If you want to learn more about Citus on Microsoft Azure, read this post about Hyperscale (Citus) on Azure Database for PostgreSQL.
The twelve-factor app changed the way we build SaaS applications. Explicit dependency management, separating config from code, scaling out your app concurrently—these design principles took us from giant J2EE apps to apps that scale predictably on the web. One of these 12 factors has long stood out as a challenge when it comes to databases: dev/prod parity. Sure, you can run the exact same version of your database, and have a sandbox copy, but testing and staging with production data… that’s a different story.
Dev/Prod parity is easy until it’s not
Running the same version of your database in development as in production should be a no brainer. Just do it. If you use Postgres 10 in production, make sure to use the same version of Postgres in dev. For Postgres at least, you’re usually pretty safe on point releases so between 10.1 and say 10.3 you may not have to worry too much, but at least keep the same major version of the database the same between dev and prod.
Now that we have the easy part out of the way, the complexity starts to come with the data. The version of your database is one piece, but how your data interacts is equally as key. If your perfectly pristine data set for development doesn’t attempt to create hotspots in your data, violate constraints, or in general push the boundaries of what’s allowed then there is a good chance you run into issues when you deploy to production.
Remember that time that you added an index to speed things up… Everything tested fine on your local dev box. Even in staging against the 10 GB, the sample DB worked fine. You deployed, and the index ran as part of your deploy script, and 30 minutes in you were madly figuring out how to cancel things as so many people showed up at your desk asking why the system is down?
Let’s start with database migrations, and indexes
We’re going to come back to dev/prod parity in a minute and how you can safely test operations against a production dataset. But first, let’s tackle two practices that you should put in place immediately to save you some heartache later on:
- Safe migrations for large datasets
- Concurrent index creation
Safer migrations for large datasets
Postgres is pretty good and fast when you add a new column. The caveat comes if you set a default value on a non-nullable column for that table. The result is that your database has to read all the records and rewrite a new copy of the table with the default value set. If you were following along earlier, in staging on a 1 GB table this might take a few seconds, maybe a minute. In production against a 100 GB table, you could be waiting up to an hour. Even worse, while the table is being read and rewritten an exclusive lock is taken which means new writes will have to wait until the operation is completed. There is a safer approach to your migrations though:
- Add your column allowing nulls, but with a default value
- Backfill for all nulls in a background job
- Add your not null constraint
Following this process you can reliable have migrations whether Rails, Django, or any framework that won’t risk downtime to your application.

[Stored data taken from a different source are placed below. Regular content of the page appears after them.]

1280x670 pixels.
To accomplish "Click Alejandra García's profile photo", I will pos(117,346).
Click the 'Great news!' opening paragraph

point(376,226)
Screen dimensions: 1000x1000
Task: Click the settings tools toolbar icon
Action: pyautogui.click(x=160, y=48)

Note: In Postgres 11 this becomes a non-issue.
Indexes for performance, but proceed with care
Indexes make your reads faster, we’ve talked about it before. A combination of pgstatstatements and landlord can be extremely powerful for getting insights on what to optimize. And we’ve talked about how Postgres has a robust set of index types.
One best practice is to add your indexes concurrently—regardless of whether you’re optimizing for tenant performance (say, with a multi-tenant app) or whether you’re trying to improve things across the board. When you add
concurrently to the
create index command, the index is built in the background and doesn’t hold the same exclusive lock that is typically taken when you add an index. The downside is that
CREATE INDEX CONCURRENTLY can’t be run within a transaction, the positive though is you don’t have to wait hours for an index to be added on 1 TB table.
Back to dev/prod parity
Running your index creations, your migrations, everything against staging prior to running it against production is key to safer deploys. But as we’ve seen highlighted above you need your staging dataset to also imitate production. When production is small at 10 GB of data this isn’t too bad to do a dump/restore. As your production grows a dump/restore across 100 GB or say 1 TB can take hours to maybe even days, not to mention introduce heavy load on your database. With an ever changing dataset how then do you test things? Enter the ability to Fork your database.
You can think of a forking your database just like forking a git repo. A fork is a copy of the database as it exists as of some point in time. If you fork production to staging, you as of that moment you fork you’ll get all the data in that state. Any changes that happen from them on to production are not replicated to staging. Database forks work by leveraging underlying Postgres base backups and then replaying the underlying WAL (write-ahead-log) to that point in time. By leveraging already existing disaster recovery tooling it means that forking your database doesn’t introduce load onto production.
Have you been burned by any of the issues discussed earlier? If so you likely didn’t have dev/prod parity for your database. Forking your database gives you a safe way to test risky operations in staging, consider leveraging database forks if you’re not already today.